Part one: The Thing That was

First, I'll talk about what the hell I still remember about the first Demo Reel episode, aside from that feeling of general unpleasantness. But more on that one later.
The characters: There's three four characters. Actually, it's three cardboards and Carl, who is made of awesome. He didn't do much, and most of what he does is classified anyways.
The others are Donnie, the black dude and the squeaky chick. I'm sorry, but I literally can't remember the names of these two, and it took me some time to remember Donnie's. The fact that this happens says a lot already. These characters are not memorable, but I'll try to get my details together anyways.
  • Donnie's a douchebag. He thinks he's a great filmmaker, but he just sucks. My main problem with him is that he has no redeeming qualities. And no, that supposed charisma everyone keeps mentioning does not count. To those who compare him to the Nostalgia Critic: The NC wasn't a character. He was a persona. Except for what happened in the specials, his actions didn't have consequences. We didn't need to sympathize with him. Donnie, on the other hand, is supposed to be a full-fledged and fleshed out character. He needs a good side.

DATA:

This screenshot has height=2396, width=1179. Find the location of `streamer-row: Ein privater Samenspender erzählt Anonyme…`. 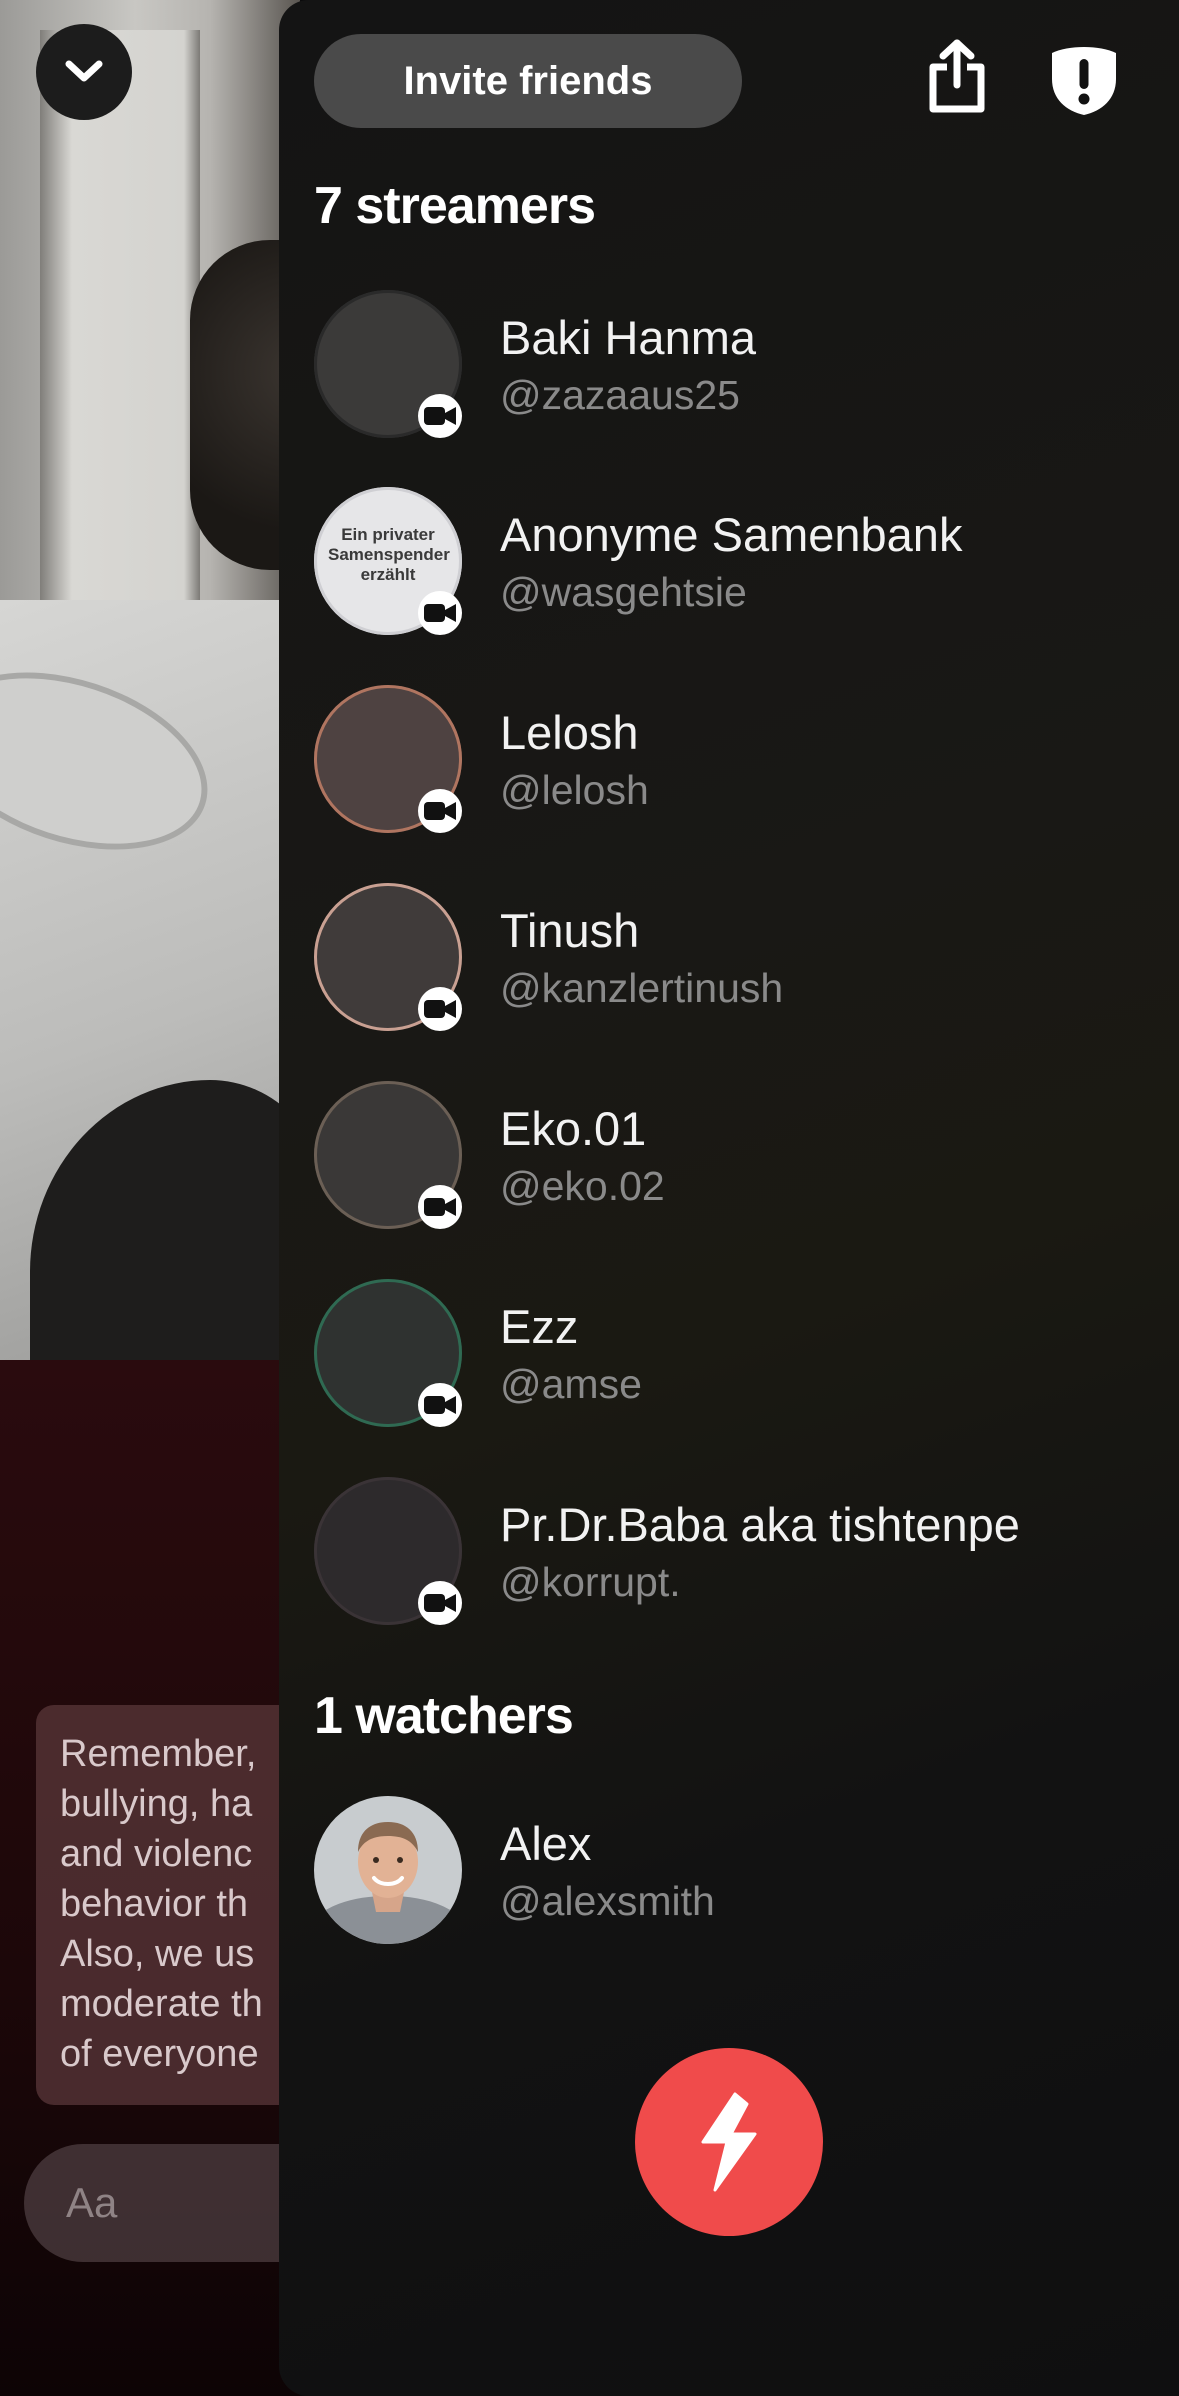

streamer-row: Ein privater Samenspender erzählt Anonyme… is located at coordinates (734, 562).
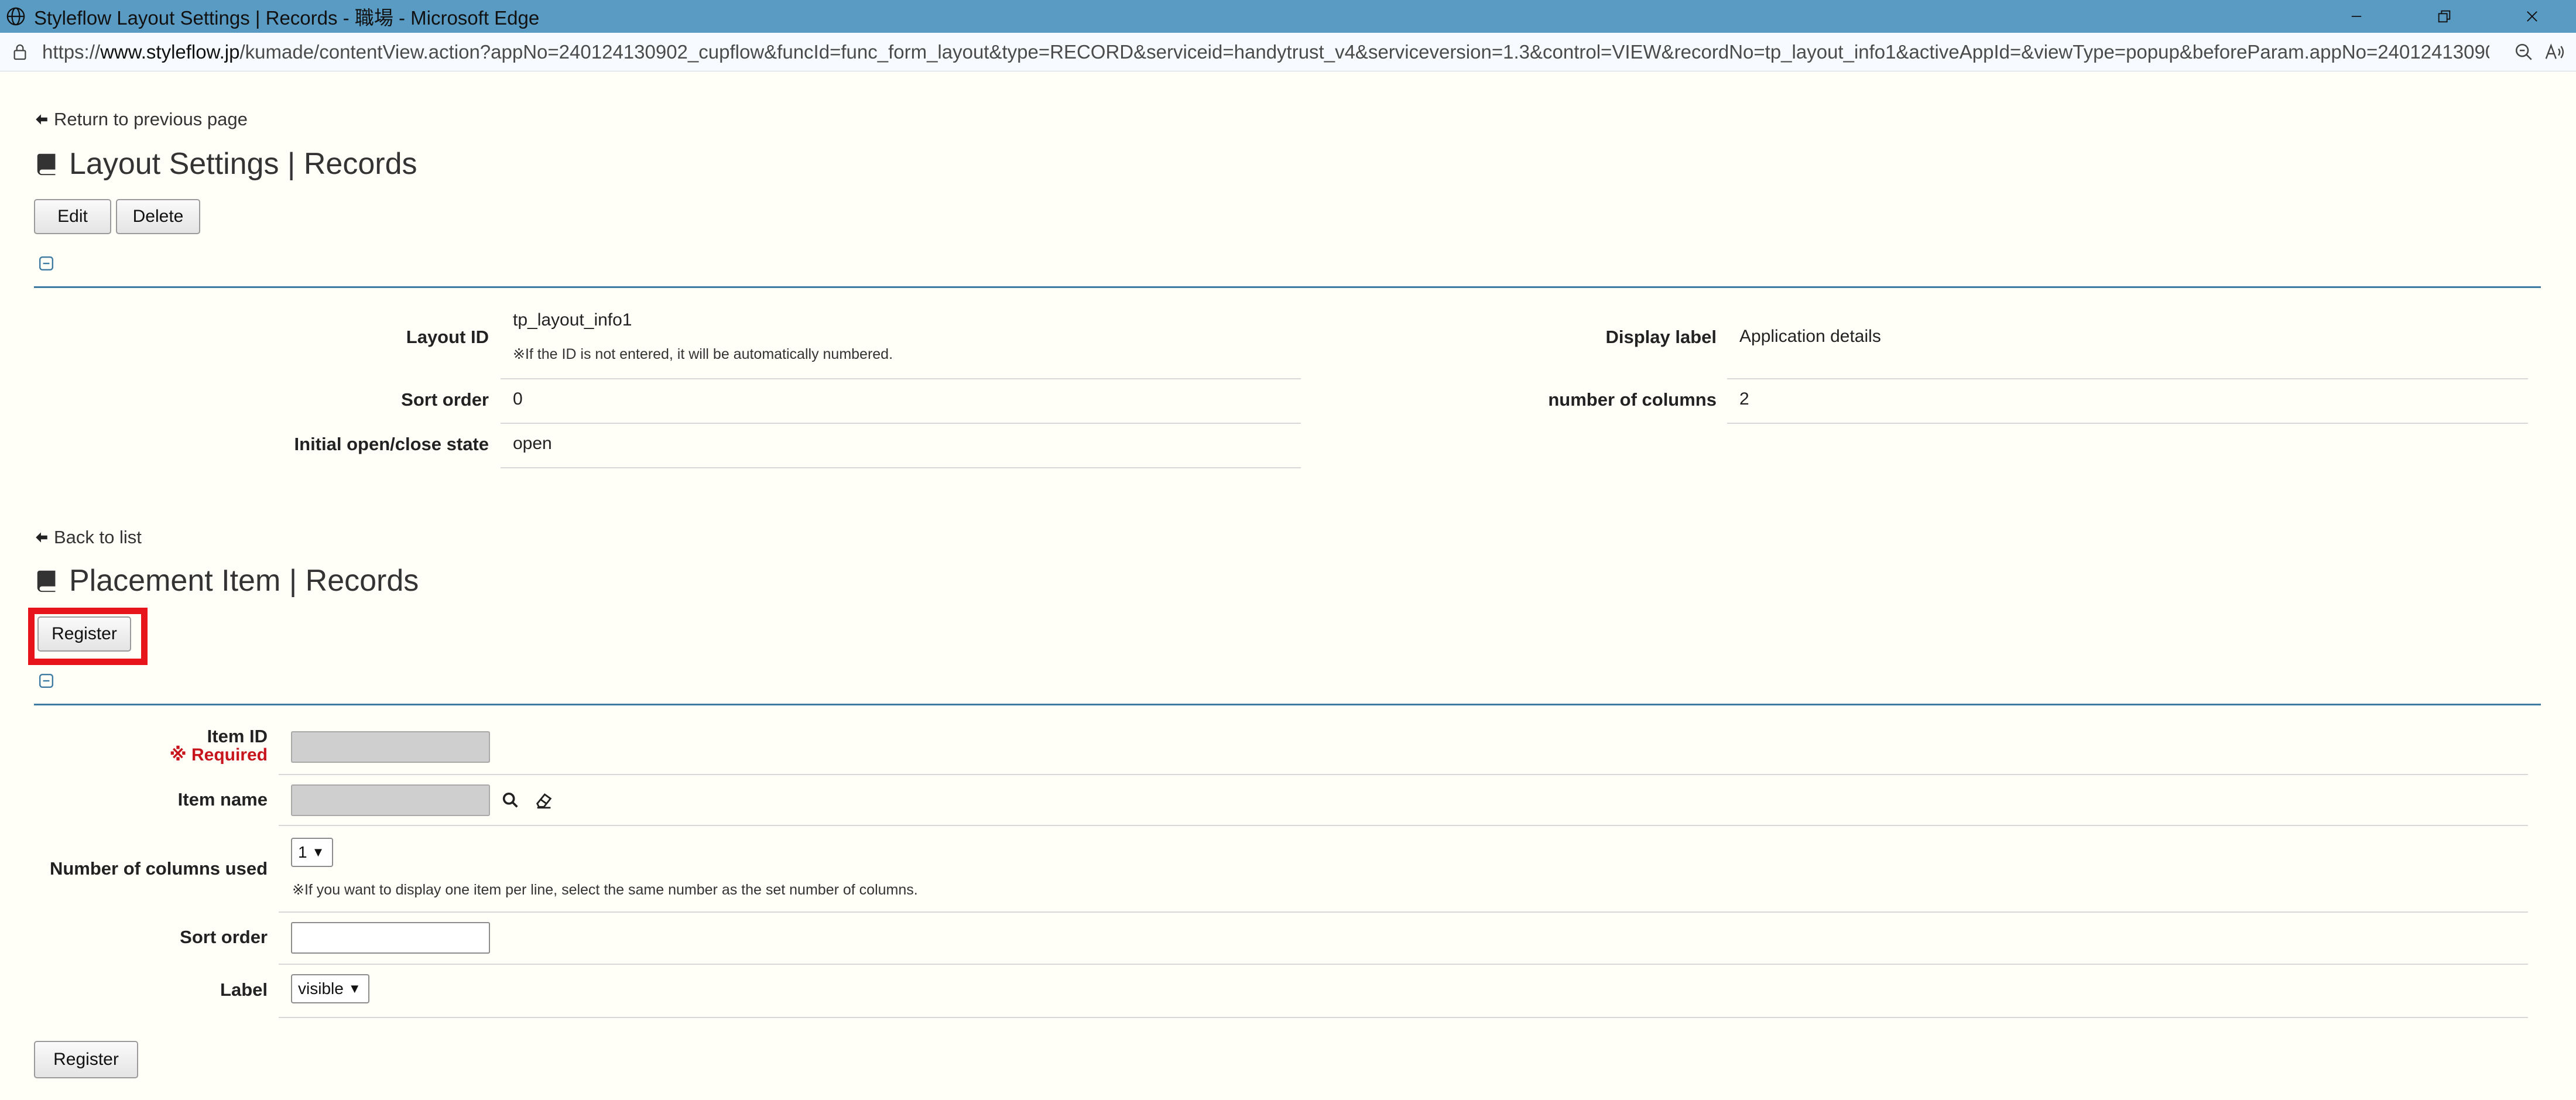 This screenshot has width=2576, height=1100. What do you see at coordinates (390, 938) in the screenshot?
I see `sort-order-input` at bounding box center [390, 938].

PROBLEM TO WORK ON: Rewrite the review, everything from "The others are" down to "a good side.", with "charm" in place of "charisma".

TASK OUTPUT:
The others are Donnie, the black dude and the squeaky chick. I'm sorry, but I literally can't remember the names of these two, and it took me some time to remember Donnie's. The fact that this happens says a lot already. These characters are not memorable, but I'll try to get my details together anyways.
  • Donnie's a douchebag. He thinks he's a great filmmaker, but he just sucks. My main problem with him is that he has no redeeming qualities. And no, that supposed charm everyone keeps mentioning does not count. To those who compare him to the Nostalgia Critic: The NC wasn't a character. He was a persona. Except for what happened in the specials, his actions didn't have consequences. We didn't need to sympathize with him. Donnie, on the other hand, is supposed to be a full-fledged and fleshed out character. He needs a good side.